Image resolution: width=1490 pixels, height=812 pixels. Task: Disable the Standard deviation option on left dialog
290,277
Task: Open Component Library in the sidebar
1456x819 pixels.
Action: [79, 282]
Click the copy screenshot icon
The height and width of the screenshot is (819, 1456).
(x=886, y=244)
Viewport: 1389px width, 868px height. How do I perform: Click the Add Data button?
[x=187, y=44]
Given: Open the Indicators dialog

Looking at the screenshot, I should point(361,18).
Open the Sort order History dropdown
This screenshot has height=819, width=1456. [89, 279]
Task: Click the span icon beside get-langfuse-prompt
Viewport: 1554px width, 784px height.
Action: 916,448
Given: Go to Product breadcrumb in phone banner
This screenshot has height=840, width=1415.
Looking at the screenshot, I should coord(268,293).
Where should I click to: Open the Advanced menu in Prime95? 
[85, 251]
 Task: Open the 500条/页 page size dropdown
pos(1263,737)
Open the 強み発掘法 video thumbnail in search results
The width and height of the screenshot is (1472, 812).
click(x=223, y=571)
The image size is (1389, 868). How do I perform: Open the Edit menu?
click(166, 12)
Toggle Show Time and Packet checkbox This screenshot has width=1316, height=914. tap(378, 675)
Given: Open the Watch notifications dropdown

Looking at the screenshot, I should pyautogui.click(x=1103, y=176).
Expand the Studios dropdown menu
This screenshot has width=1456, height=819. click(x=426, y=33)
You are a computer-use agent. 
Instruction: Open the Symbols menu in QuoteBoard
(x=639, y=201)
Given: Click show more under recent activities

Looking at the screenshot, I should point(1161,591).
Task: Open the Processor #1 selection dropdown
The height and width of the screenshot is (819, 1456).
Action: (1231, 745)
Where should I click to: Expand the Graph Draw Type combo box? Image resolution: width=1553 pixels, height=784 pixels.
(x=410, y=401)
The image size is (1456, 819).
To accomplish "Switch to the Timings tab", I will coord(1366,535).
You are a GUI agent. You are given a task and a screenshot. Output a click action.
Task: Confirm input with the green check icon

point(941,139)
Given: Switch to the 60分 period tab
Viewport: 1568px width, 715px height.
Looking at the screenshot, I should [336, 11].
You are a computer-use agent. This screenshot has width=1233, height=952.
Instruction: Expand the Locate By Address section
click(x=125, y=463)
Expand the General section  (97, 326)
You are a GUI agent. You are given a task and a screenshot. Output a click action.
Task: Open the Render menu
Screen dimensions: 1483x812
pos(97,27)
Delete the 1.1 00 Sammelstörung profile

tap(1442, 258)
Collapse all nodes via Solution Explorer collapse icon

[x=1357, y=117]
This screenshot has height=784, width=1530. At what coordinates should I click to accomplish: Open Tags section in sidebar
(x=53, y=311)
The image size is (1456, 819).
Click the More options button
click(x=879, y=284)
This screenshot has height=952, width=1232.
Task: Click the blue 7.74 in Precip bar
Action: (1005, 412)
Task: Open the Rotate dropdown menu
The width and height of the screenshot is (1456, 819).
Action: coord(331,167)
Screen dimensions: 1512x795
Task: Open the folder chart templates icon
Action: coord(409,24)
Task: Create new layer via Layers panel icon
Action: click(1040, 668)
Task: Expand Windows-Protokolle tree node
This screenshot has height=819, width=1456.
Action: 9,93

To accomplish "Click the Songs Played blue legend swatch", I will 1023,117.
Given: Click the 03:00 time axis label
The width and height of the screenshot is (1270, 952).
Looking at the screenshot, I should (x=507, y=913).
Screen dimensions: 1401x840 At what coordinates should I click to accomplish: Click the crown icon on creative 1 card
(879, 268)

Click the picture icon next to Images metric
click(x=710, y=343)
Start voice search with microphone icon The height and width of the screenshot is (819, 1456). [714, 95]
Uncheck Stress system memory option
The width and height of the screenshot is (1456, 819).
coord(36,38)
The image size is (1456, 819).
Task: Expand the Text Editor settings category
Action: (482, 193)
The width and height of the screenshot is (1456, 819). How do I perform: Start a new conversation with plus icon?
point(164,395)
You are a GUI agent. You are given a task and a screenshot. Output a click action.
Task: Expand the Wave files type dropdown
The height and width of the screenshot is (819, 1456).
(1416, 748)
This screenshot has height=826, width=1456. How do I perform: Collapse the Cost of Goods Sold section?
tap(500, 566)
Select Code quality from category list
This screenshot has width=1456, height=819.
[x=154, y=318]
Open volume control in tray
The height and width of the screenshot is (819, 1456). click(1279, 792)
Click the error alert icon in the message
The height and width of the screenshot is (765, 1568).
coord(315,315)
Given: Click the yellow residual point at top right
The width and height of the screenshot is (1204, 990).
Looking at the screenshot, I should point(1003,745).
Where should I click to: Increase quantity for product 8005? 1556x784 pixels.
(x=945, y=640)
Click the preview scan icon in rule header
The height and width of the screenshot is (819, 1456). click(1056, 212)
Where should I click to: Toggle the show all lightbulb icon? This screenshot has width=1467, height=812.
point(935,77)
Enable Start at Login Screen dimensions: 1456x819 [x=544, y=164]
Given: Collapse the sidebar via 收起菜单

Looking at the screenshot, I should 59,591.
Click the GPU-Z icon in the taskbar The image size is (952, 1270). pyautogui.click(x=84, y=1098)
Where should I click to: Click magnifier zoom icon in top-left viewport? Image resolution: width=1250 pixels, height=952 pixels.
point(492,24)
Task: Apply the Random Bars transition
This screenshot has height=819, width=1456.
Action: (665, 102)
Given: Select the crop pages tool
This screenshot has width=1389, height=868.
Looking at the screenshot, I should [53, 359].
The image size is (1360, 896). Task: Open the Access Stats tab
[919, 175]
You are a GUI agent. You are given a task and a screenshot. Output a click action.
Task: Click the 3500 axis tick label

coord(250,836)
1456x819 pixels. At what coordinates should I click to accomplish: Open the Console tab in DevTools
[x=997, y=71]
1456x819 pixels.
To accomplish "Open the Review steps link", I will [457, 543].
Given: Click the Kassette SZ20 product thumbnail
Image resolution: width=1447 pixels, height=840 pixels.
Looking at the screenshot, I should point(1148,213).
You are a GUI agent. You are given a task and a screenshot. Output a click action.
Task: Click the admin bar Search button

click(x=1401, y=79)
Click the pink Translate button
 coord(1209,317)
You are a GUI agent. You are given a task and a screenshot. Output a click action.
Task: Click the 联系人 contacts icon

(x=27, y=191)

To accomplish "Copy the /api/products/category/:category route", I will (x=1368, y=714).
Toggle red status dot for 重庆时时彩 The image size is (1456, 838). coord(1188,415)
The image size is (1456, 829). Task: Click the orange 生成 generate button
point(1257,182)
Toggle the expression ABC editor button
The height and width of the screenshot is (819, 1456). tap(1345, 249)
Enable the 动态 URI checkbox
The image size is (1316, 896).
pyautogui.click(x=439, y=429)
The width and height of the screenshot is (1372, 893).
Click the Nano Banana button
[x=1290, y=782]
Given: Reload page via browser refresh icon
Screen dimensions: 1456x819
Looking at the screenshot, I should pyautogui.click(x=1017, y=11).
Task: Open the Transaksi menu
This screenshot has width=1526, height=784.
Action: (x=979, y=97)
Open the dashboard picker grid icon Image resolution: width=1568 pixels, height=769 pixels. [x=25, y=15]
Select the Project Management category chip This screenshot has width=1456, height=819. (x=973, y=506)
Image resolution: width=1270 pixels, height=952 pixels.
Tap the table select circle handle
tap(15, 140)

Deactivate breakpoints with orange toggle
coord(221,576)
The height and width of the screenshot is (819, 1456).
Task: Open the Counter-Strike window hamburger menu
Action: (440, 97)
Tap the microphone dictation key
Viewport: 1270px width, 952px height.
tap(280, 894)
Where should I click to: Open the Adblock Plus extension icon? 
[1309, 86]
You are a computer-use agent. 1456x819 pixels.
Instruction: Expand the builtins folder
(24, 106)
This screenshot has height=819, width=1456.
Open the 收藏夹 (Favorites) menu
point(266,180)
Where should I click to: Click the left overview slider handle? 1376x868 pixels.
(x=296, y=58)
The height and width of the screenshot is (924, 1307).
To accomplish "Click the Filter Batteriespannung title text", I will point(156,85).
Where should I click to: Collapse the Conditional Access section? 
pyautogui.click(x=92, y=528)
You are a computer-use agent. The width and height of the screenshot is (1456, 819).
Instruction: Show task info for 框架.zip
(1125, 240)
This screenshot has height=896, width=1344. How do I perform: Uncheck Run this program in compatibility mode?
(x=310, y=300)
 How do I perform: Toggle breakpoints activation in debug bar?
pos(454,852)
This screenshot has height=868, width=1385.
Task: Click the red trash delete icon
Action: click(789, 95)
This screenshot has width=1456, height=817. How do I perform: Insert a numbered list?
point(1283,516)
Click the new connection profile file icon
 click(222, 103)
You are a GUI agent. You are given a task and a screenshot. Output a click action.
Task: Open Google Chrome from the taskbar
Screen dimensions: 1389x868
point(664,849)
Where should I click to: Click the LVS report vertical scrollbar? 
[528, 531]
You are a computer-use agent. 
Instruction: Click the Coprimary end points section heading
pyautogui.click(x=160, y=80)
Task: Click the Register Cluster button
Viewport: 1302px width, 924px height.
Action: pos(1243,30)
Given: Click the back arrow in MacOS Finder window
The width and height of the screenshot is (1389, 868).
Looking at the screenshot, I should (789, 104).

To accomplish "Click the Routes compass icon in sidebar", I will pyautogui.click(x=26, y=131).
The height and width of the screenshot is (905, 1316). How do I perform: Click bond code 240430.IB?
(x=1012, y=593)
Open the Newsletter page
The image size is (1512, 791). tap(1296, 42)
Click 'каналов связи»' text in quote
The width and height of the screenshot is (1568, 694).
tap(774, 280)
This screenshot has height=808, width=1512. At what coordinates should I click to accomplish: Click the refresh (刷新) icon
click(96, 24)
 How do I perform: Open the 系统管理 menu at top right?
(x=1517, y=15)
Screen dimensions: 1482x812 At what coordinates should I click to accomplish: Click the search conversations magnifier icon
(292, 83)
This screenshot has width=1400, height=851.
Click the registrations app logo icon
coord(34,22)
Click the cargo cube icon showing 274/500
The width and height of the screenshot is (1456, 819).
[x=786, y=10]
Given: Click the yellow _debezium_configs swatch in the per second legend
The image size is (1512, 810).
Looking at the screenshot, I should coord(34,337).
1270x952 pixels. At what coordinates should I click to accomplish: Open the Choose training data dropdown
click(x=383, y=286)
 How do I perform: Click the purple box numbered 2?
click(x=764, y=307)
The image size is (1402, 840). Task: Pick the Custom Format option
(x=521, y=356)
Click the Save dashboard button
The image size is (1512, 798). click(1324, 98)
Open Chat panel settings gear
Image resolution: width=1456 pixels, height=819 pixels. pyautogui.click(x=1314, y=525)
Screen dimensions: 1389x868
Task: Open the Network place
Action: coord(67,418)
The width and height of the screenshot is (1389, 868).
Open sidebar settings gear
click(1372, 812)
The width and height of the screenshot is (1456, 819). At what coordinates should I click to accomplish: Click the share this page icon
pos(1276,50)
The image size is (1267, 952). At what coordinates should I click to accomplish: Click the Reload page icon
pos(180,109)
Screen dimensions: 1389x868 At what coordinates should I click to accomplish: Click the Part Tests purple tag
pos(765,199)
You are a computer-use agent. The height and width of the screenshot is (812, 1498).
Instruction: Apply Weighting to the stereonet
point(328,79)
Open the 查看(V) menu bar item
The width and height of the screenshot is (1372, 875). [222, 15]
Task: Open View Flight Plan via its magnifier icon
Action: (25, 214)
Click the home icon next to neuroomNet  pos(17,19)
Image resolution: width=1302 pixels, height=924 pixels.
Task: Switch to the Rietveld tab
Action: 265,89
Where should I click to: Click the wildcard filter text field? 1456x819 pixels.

◆ ◆ ◆ ◆ ◆

Problem requirements
Read the entries above and find each line holding the word "taskbar". Copy it out.

Task response
Click the GPU-Z icon in the taskbar The image size is (952, 1270). pyautogui.click(x=84, y=1098)
Task: Open Google Chrome from the taskbar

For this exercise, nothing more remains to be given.